Giauque ist in diplomatischen Kreisen kein Unbekannter. Er gilt als ein ausgesprochen ambitionierter und fähiger Macher, mit guten Kontakten zu US-Geheimdiensten. Was seine genaue Tätigkeit in Weißrussland sein wird, wird sich erst noch zeigen müssen. Präsident Lukaschenko möchte auf jeden Fall die diplomatische Aufwertung nutzen, um eine "starke, konstruktive Beziehung mit den Vereinigten Staaten" aufzubauen. Diese beruhe auf "gemeinsamen Werten und Prioritäten", wie er in seinen Glückwünschen an seinen US-amerikanischen Amtskollegen anlässlich des Unabhängigkeitstages am 4. Juli mitteilte. Und Priorität bedeutete für Lukaschenko in allererster Linie stets der Machterhalt.
Für Washington ist das nichts Neues. In den US-Depeschen bei WikiLeaks finden sich insbesondere seit den Präsidentschaftswahlen 2006 (die ebenfalls als "manipuliert" bezeichnet wurden) vermehrt Meldungen, wonach Lukaschenko auf "Lebenszeit" an der Macht bleiben will. Man wusste, dass er stets versucht, den Westen gegen Russland und vice versa auszuspielen. Und man wusste natürlich auch, wie abhängig die weißrussische Wirtschaft von dem großen Bruder an der östlichen Grenze ist.
Allein die russischen Preisnachlässe auf Öl- und Gaslieferungen, machten beispielsweise im Jahr 2012 rund 16 Prozent des Bruttoinlandsproduktes (BIP) aus. Der größte Handelspartner Weißrusslands war 2017 mit 52 Prozent die Russische Föderation und mit einem Anteil von rund 60 Prozent ist Moskau auch mit Abstand der größte Kreditgeber für Minsk. Im Gegenzug versprach Lukaschenko immer wieder, den 1999 geschlossenen Unionsvertrag mit Russland vollständig umzusetzen. Ihm war klar, dass Moskau diese Zahlungen nicht als Spende für das "Brudervolk" leistet, sondern als Investition in die eigene Sicherheit.
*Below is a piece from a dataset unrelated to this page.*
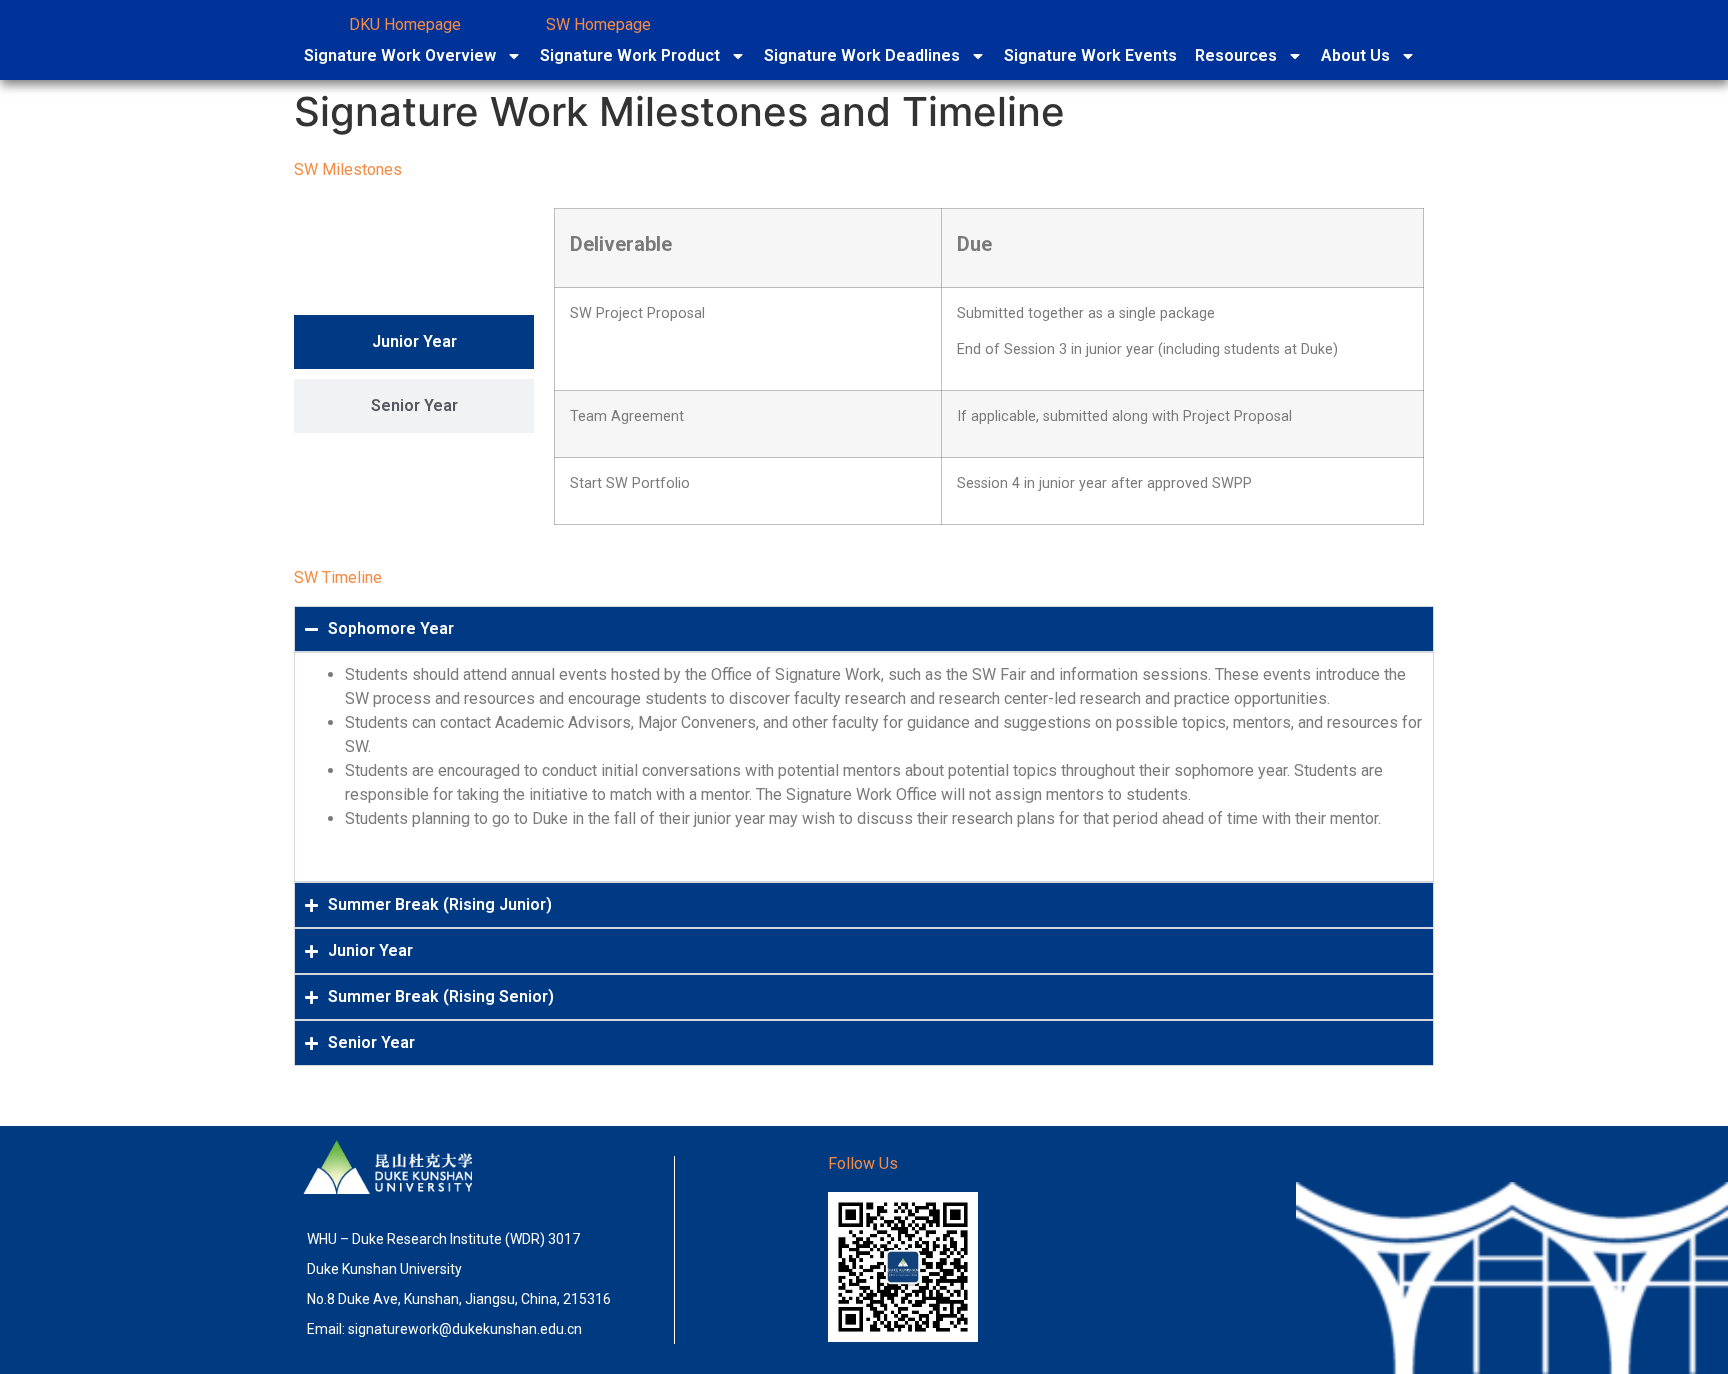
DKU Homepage (405, 24)
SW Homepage (598, 24)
Der weißrussische Präsident stellte schnell fest, dass Moskau ihn mehr braucht, als andersherum. Nachdem sich das transatlantische Militärbündnis trotz gegenteiliger Versprechen dennoch nach Osteuropa ausgebreitet hat und im Baltikum sogar direkt an der russischen Grenze angekommen ist, waren die Ukraine und Weißrussland zwei strategisch wichtige Staaten, um eine mögliche Invasion aus dem Westen zu verlangsamen. Zudem waren beide Länder historisch und linguistisch engstens mit Russland verbunden. Nach dem Putsch in der Ukraine im Februar 2014 blieb nur noch Weißrussland in dieser Funktion übrig. Alle vier Jahre finden auf weißrussischem Boden gemeinsame Truppenmanöver statt, die die Verteidigung eines Angriffs von NATO-Truppen üben. Zudem unterhält Russland seit 1996 zwei Frühwarnstationen, deren Verträge nächstes Jahr auslaufen.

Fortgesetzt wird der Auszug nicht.